● **Supplied records**
****************************************

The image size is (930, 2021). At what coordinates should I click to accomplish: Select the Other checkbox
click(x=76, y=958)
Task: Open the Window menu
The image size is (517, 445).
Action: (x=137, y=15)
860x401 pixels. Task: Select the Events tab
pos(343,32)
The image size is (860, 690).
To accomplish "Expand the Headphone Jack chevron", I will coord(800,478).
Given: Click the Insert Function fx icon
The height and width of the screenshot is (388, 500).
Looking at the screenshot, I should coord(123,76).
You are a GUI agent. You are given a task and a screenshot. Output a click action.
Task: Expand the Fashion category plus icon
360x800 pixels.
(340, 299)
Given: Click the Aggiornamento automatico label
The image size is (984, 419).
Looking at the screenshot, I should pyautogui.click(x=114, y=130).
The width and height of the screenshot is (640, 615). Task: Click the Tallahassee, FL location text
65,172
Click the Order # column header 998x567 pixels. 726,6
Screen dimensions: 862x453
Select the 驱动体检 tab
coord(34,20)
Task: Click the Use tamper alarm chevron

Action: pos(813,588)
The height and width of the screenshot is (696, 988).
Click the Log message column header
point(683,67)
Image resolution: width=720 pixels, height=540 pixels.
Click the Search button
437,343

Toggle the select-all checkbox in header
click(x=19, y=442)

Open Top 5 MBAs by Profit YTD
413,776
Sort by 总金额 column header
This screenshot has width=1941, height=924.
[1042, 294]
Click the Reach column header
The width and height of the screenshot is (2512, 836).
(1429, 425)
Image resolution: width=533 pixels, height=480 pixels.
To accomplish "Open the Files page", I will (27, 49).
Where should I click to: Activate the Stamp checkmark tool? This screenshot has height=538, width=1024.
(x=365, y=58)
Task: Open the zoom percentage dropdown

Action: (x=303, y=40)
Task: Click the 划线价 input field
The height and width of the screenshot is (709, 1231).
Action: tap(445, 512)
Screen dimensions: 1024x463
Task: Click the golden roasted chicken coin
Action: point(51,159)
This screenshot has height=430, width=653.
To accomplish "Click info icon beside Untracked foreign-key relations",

****************************************

● **What is required**
In the listing above, find the line with "Task: Expand the Fashion category plus icon" and the line with "Click the Order", then print exactly those two lines and every line between them, and nothing more.

● **Final answer**
Task: Expand the Fashion category plus icon
360x800 pixels.
(340, 299)
Given: Click the Aggiornamento automatico label
The image size is (984, 419).
Looking at the screenshot, I should pyautogui.click(x=114, y=130).
The width and height of the screenshot is (640, 615). Task: Click the Tallahassee, FL location text
65,172
Click the Order # column header 998x567 pixels. 726,6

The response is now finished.